*Source document*:
----------
PATHWAYS TO HEALING
by Brieanna Charlebois and Petronella Duda
As we hit the 150th anniversary of colonization, the Truth and Reconciliation Commission's Calls to Action have once again been thrust into the spotlight. These calls to action, released in 2015, were created in an attempt to right past wrongs and help Indigenous communities heal from the legacies of residential schools.
The Yukon has become a leader in this movement, implementing many different programs and initiatives. In the following profiles we listen to six Indigenous people share their healing stories-- either their own or how they are helping others in their community heal.
HEALING THROUGH ART
Mary Caesar is a survivor of Lower Post Residential School and a recovered alcoholic. She attended the Adaka Festival held annually in Whitehorse, to showcase her art and how it has influenced her healing journey.
Caesar paints her past, her pain and her emotions in the hopes to connect and help heal others with similar experiences and to reach those who may not know or understand the horrors of residential school.
Wayne Price is an artist and carver form Haines, Alaska. He is a recovered alcoholic, who also found his healing pathway by expressing himself through art. He also attended the Adaka Cultural Festival in Whitehorse. There, he showcased his healing dugout, a project dedicated to all Indigenous people who are or have suffered from drug and alcohol addiction.
WHITEHORSE HEALING PROGRAMS & INITIATIVES
Yukon has many First Nations programs and initiatives focused on healing the community. The Committee on Abuse in Residential Schools (CAIRS), The Council of Yukon First Nations and the Jackson Lake Wellness Team are three organizations that provide professional assistance for those combatting past trauma, battling mental health issues and addiction.
Joanne Henry was a Residential School student.
She first arrived at the Lower Post Residential School in northern British Columbia at the age of five. Unlike other students, she ate and boarded with her mother who had found work at the school after her husband’s death. At the end of the first year, Henry agreed to stay at the school after her mom found other work, not realizing that her situation would profoundly change without a parent to watch over her.
Henry spent the next several years at three separate residential schools, where she was abused and traumatized -- and yet, while she acknowledges the suffering that happened at the schools, she refuses to call herself a survivor. Her journey continues.
Today, Henry works for CAIRS, a Whitehorse-based initiative that almost folded in 2010. Henry fought to keep the program alive because she believes that the residual effects of trauma, like that associated with residential schools, will be present for many generations.
Ingrid Isaac works as a resolution health support worker at the Council of Yukon First Nations. Although she did not attend a residential school herself, she helps counsel those who did, as well as individuals like herself who felt the secondary effects that have been passed down through generations.
Colleen Geddes is the coordinator of the Jackson Lake Wellness Team, an organization aimed to combat addiction. While there is a strong focus on land and culturally-based healing techniques, programs also include clinical approaches. For the past five years, the team has conducted two month-long programs per year. The Healing Centre is located a half-hour outside Whitehorse on Kwanlin Dün’s traditional territory.
----------
*Entries provided*:
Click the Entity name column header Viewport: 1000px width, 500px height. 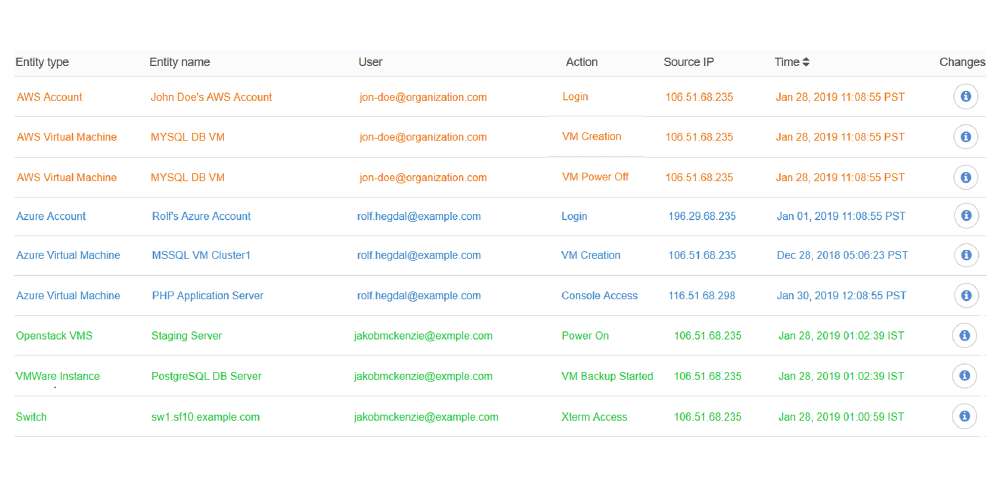180,62
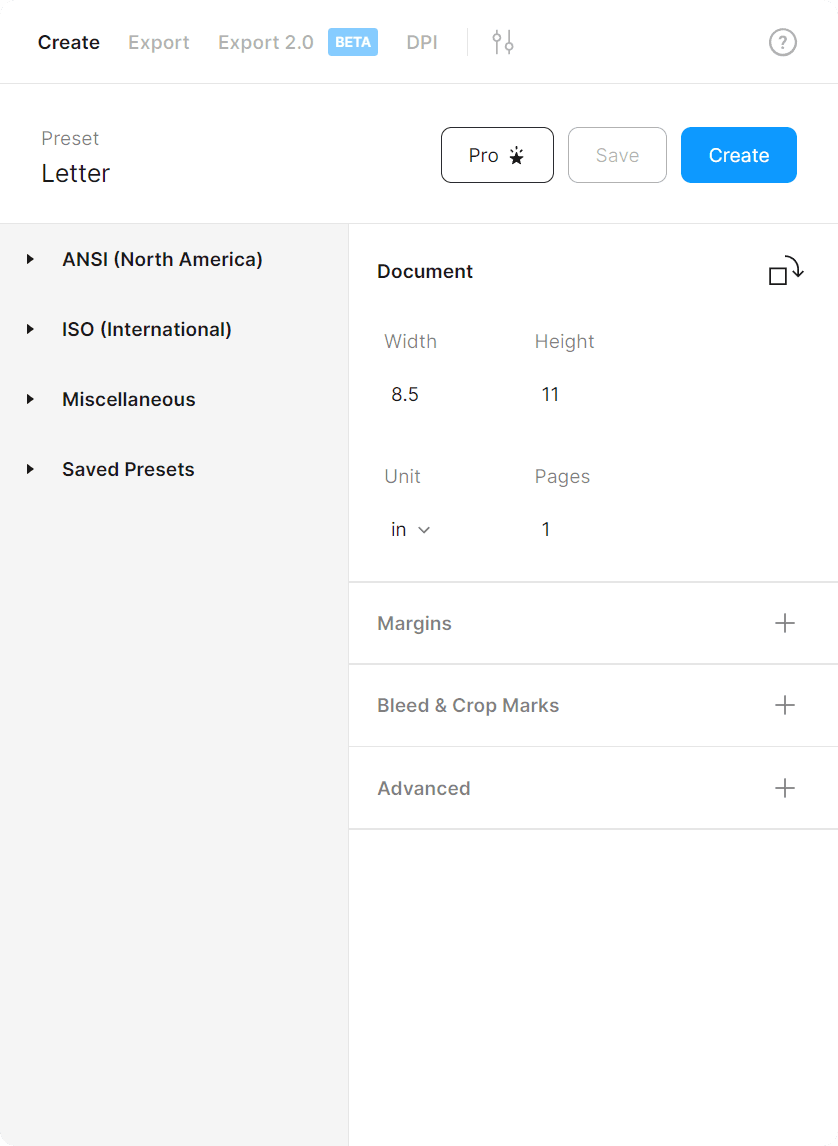
Task: Open the settings sliders icon in the toolbar
Action: point(502,42)
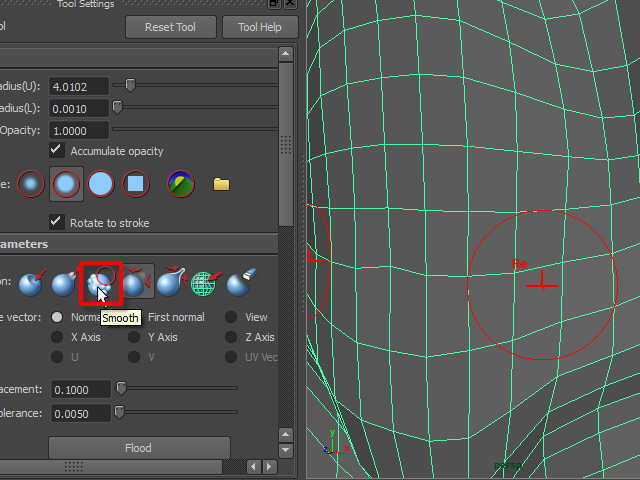This screenshot has width=640, height=480.
Task: Choose the Y Axis reference vector
Action: coord(134,337)
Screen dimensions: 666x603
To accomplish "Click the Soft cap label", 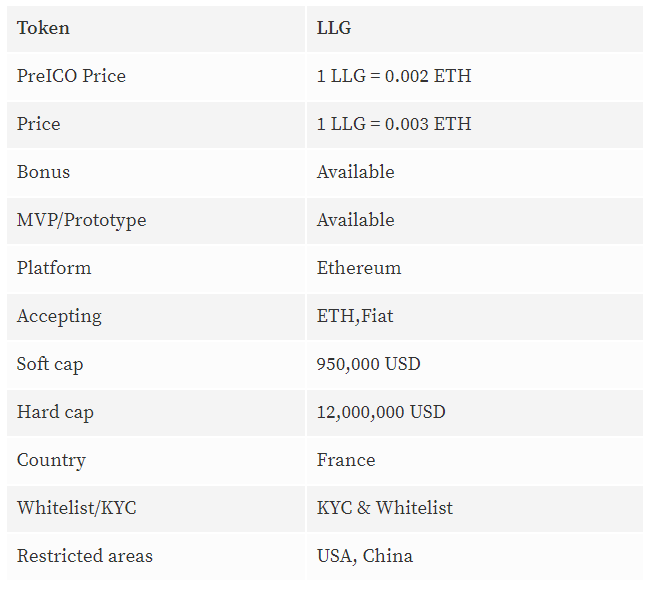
----------
*Problem*:
Answer these from the article on healing:
(a) Where is Wayne Price from?
(b) How old was Joanne Henry when she first arrived at the Lower Post Residential School?
(c) How many month-long programs per year has the Jackson Lake Wellness Team conducted over the past five years?
You won't need the records for this.

*Solution to this problem*:
(a) Haines, Alaska
(b) Five
(c) Two